Comparisons with previous literature
Much previous literature has reviewed the observational data linking bilirubin to various health outcomes (eg, systematic reviews in stroke,5 myocardial infarction,3 diabetes complications,27 all cause mortality,4 and chronic obstructive pulmonary disease2). Nearly all of this literature has identified a protective association, which is in line with our data. Additionally, a some genetic studies have investigated a range of outcomes, along with either the Gilbert syndrome risk locus or other genetic variants associated with bilirubin levels.6 21 28–35 In the most similar study, Stender and colleagues genotyped participants in Copenhagen for the Gilbert syndrome risk locus, and identified a null association with ischaemic heart disease,6 but did identify an association with gallstone disease.7 In a similar approach, Knutsor and colleagues genotyped 3989 participants for the same locus and again identified a null result.29 By contrast, papers using other genetic instruments (eg, variants in SLCO1B1)21 32 or a polygenic approach (combining multiple single nucleotide polymorphisms)30 33 found multiple associations (protective and harmful).

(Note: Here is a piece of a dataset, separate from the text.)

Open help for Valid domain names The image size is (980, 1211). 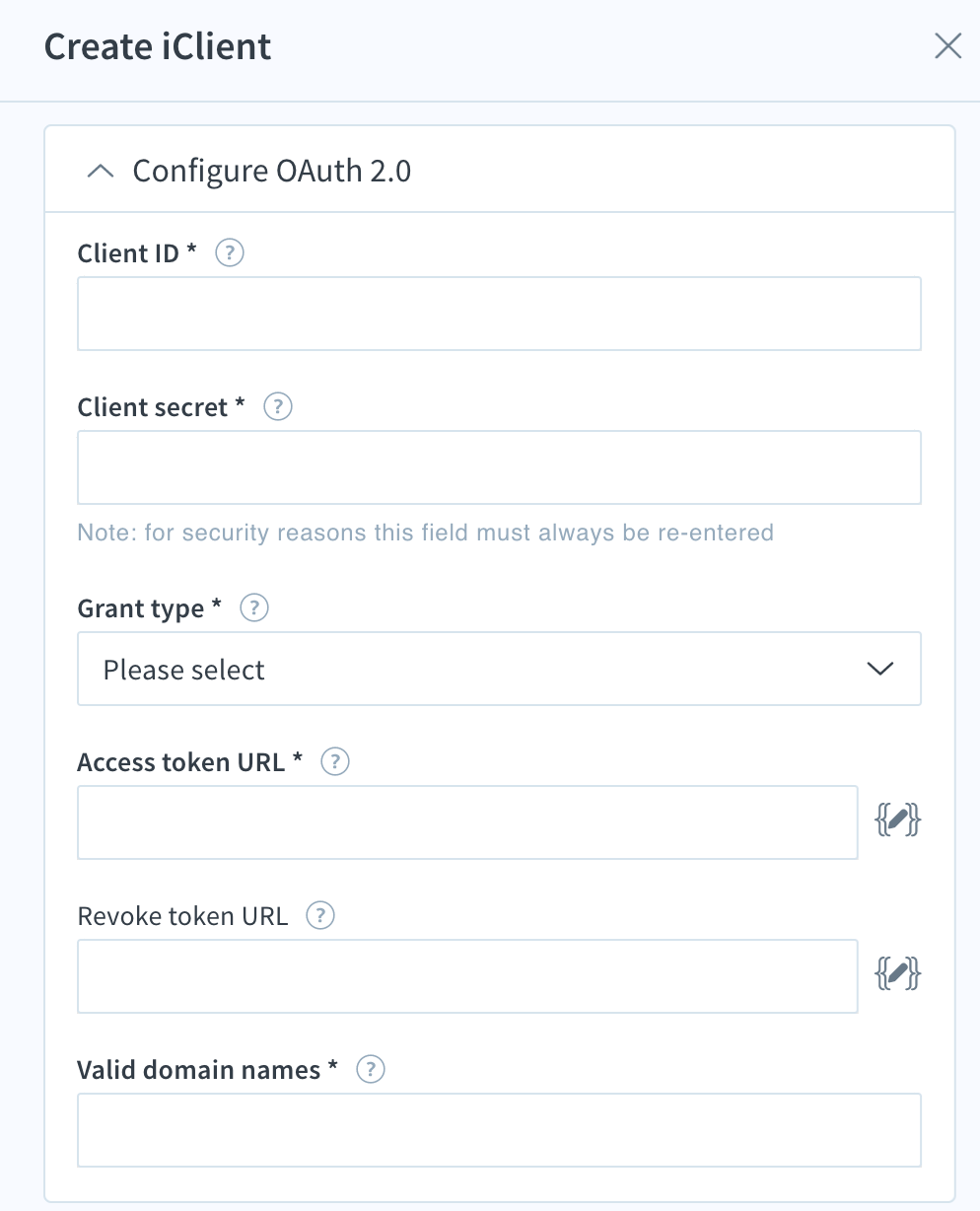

We should not be surprised by these results, and as a result of our data, the previous associations are likely to represent chance or pleiotropy. Bilirubin is downstream of a large number of metabolic processes, and as such, most genetic variants that affect bilirubin (outside the Gilbert syndrome risk locus) are involved in other health processes (eg, cholesterol metabolism for SLCO1B1). Therefore unsurprisingly, these variants are associated with health outcomes, which then bias the genetic associations. By contrast, the Gilbert syndrome risk locus is well understood and the enzymes' main function is to breakdown bilirubin, limiting the risk of pleiotropy and providing an excellent locus to perform Mendelian randomisation.
Implications
Our study provides a broad assessment of both Gilbert syndrome and the causal role of bilirubin in health. Contrary to previous reports of the protective nature of Gilbert syndrome, we identified few causal associations except a novel association with pityriasis rosea and an association with gallbladder pathology.
Despite a large sample size, no protective associations were identified. Previously reported associations in observational (and in some cases genetic) data are highly likely to be confounded to some extent. However, the novel association with pityriasis rosea deserves further investigation, and clinicians should be aware of the higher rates of biliary disease in people with Gilbert syndrome.
Conclusions
Despite in vitro activity1 and strong observational associations, the application of Mendelian randomisation here suggests that life course exposure to altered bilirubin concentrations is unlikely to be causally related to a broad range of health outcomes. However, we did identify a clear association between people who carry the Gilbert syndrome genotype and higher rates of biliary disease, which clinicians should be aware of, and a novel association with pityriasis rosea, which deserves further investigation.